Count. each chest and leg raise counts one. (If you begin at level 1 you should be doing this 4 times).
Exercise 7 – Side Leg Raising.
Start. Lie on side, legs straight, lower arm stretched over head along floor, top arm used for balance.
Raise upper leg 18 to 24 inches. Lower to starting position.
Count. Each leg raise counts one. Do half number of counts raising left leg. Roll to other side and do half number of counts raising right leg. (If you begin at level 1 you should be doing this 4 times).
Exercise 8 – Push-ups.
Start. Lie face down, legs straight and together, hands directly under shoulders.
Push body off floor in any way possible, keeping hands and knees in contact with floor. Sit back on heels. Lower body to floor.
Count. Each return to starting position counts one. (If you begin at level 1 you should be doing this 3 times).
See 8a Supplementary Exercise & See 8b Supplementary Exercise:
at the bottom of this post
Exercise 9 – Leg lifting.
Start. Lie on back, legs straight and together, arms at sides, palms down. Raise left leg until it is perpendicular to floor, or as close to this position as possible. Lower and repeat with right leg. Continue by alternating legs, left then right.

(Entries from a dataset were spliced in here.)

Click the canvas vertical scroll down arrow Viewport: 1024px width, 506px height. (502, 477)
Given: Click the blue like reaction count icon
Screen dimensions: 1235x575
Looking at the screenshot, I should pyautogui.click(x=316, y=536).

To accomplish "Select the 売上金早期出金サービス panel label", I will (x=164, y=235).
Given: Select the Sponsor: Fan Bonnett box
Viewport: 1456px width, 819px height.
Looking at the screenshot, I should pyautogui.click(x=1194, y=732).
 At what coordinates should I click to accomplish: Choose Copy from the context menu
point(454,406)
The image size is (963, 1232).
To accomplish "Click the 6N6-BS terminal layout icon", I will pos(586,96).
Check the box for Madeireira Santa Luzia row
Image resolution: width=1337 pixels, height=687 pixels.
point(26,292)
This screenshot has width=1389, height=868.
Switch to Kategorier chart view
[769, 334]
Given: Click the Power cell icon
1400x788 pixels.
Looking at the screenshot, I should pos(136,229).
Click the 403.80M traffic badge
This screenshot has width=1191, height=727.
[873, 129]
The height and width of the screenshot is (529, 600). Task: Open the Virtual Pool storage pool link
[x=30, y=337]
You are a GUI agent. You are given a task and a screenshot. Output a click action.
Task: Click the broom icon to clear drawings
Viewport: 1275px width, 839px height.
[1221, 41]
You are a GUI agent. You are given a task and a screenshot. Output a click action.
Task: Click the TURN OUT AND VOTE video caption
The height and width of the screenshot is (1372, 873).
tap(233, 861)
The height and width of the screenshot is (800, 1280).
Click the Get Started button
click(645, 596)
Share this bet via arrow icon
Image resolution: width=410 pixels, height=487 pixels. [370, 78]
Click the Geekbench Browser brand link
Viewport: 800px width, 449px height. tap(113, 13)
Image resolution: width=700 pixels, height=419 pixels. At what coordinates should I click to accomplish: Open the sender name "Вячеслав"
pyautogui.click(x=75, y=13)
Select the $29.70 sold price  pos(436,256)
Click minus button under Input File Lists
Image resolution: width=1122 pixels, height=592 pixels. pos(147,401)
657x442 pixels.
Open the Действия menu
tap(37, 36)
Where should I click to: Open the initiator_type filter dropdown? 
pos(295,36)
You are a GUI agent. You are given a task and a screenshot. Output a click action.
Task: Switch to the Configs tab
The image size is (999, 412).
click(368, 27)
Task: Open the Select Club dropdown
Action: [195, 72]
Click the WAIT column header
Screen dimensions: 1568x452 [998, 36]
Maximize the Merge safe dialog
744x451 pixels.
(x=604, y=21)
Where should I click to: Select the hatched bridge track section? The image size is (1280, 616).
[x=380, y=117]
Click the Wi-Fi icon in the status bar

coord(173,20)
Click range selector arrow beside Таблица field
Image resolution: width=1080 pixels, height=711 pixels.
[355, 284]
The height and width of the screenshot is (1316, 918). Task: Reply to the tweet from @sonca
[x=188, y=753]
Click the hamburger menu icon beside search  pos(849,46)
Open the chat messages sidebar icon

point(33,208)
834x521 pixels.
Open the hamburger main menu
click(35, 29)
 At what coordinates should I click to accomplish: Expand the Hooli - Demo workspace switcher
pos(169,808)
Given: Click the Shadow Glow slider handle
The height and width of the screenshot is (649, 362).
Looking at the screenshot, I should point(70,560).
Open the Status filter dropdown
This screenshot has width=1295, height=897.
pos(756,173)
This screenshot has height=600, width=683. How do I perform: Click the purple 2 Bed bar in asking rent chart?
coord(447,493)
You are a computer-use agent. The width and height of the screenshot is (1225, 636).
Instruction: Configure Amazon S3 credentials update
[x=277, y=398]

Count. Left plus right leg lifts count one. (If you begin at level 1 you should be doing this 2 times).
Exercise 10 – Run and Hop.
Start. Stand erect, feet together, arms at sides. Starting with left leg, run in place raising feet at least four inches from floor.
(When running in place lift knees forward, do not merely kick heels backwards.)
Count. Each time left foot touches floor counts one.
Hops. Hopping is done so that both feet leave floor together. Try to hop at least four inches off floor each time.
Note: In all run-in-place exercises only running steps are counted towards completing exercise repetitions. (If you begin at level 1 you should be doing this 50 times).
Supplementary Exercise 8a:
Start. Sit on floor, legs straight and about six inches apart, hands behind body for support, feet relaxed. Press toes away from body as far as possible. Bring toes towards body hooking feet as much as possible. Relax feet.
Count. Each return to relaxed state counts one.
Supplementary Exercise 8b:
Start. Sit on floor, knees bent, feet on floor, hands clasped about knees, head bent forward, and body relaxed. Straighten body and left head to look directly ahead. Pull in muscles of abdomen. Relax to starting position.
Count. Each return to starting position counts one.